FTC orders refunds to Springsteen ticket buyers, sweeping changes in ticket resale market
Calling for an end to deceptive "bait and switch" tactics, the Federal Trade Commission Thursday announced a settlement with Live Nation Entertainment Inc.'s Ticketmaster unit that requires the company to provide full refunds to consumers who bought tickets to 14 Bruce Springsteen concerts at dramatically inflated prices.
FTC Chairman Jon Leibowitz said thousands of fans were steered to TicketsNow, a resale site owned by Ticketmaster, where they were charged premiums of double, triple or quadruple the $90 face value.
Other Springsteen fans were sold phantom tickets that never materialized, Leibowitz said. Ticketmaster failed to tell buyers that many of the resale tickets advertised on TicketsNow.com were not “in hand," but being sold speculatively.
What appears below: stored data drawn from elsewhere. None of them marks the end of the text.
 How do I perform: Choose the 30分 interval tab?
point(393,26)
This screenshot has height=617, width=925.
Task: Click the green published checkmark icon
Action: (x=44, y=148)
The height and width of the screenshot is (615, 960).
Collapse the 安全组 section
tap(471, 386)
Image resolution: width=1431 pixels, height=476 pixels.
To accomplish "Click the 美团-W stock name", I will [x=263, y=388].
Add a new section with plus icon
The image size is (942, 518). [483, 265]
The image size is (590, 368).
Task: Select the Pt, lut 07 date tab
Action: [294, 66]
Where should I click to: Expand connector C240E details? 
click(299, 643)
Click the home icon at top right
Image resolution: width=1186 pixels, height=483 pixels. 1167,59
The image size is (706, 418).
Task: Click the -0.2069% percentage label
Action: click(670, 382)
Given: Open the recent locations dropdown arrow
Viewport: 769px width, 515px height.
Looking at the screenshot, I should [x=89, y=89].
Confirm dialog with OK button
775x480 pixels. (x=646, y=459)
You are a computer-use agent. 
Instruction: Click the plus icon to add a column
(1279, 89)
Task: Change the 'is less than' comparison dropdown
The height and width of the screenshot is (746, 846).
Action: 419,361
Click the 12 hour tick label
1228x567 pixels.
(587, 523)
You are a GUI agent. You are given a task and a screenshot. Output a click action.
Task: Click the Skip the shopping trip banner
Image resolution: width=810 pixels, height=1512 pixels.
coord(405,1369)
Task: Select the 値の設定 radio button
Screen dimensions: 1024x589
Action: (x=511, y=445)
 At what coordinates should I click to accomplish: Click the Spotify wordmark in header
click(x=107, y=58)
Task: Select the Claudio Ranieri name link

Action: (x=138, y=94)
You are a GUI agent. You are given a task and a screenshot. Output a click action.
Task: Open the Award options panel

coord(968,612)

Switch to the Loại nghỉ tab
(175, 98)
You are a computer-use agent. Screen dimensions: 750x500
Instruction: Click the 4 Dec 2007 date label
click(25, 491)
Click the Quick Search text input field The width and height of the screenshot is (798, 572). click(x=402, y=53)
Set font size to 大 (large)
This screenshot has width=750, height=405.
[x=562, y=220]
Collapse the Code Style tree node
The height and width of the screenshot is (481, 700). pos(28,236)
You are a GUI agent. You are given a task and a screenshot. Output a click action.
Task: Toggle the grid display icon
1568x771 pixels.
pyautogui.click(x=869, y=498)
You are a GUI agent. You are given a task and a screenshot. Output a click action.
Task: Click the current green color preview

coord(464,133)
TicketsNow was only offering to find tickets to the Springsteen concert at the Verizon Center in Washington.
"Who in their right mind would spend $1,600 on tickets that they may or may not get?" Leibowitz said. "Any fan who didn't get a refund -- they will get them from this settlement."
Leibowitz estimated the settlement could refund as much as $1 million to thousands of consumers who were duped.
The FTC also called for dramatic changes in disclosure to make clear to consumers whether tickets are actually "in hand" or if they're being sold speculatively. Leibowitz said his agency is sending out warning letters to 10 other major ticket resellers, recommending that they review their websites "to ensure that you are not making any misleading statements or failing to provide material information to prospective purchasers of tickets listed on your site.”
Leibowitz declined to identify which sites would receive the letter.
"It seems to me [that] by far the worst part of what we found, investigating this industry in the context of our investigation of Ticketmaster, is that they were selling these tickets they didn't have," Leibowitz said.
The issue came to the attention of the FTC when Springsteen publicly criticized Ticketmaster about its handling of sales for concerts in May and June. Fans who went scouring for tickets on the website were met with the message "no tickets found." The FTC charged that Ticketmaster used its website to direct unwitting consumers to its TicketsNow site, where tickets were sold at prices of up to $400 a seat -- a dramatic premium on the $90 face value.
"Many consumers had no idea what was going on," Leibowitz said.
Ticketmaster also displayed the same misleading Web page to consumers looking to buy tickets for many other events between October 2008 and February 2009, the agency charged.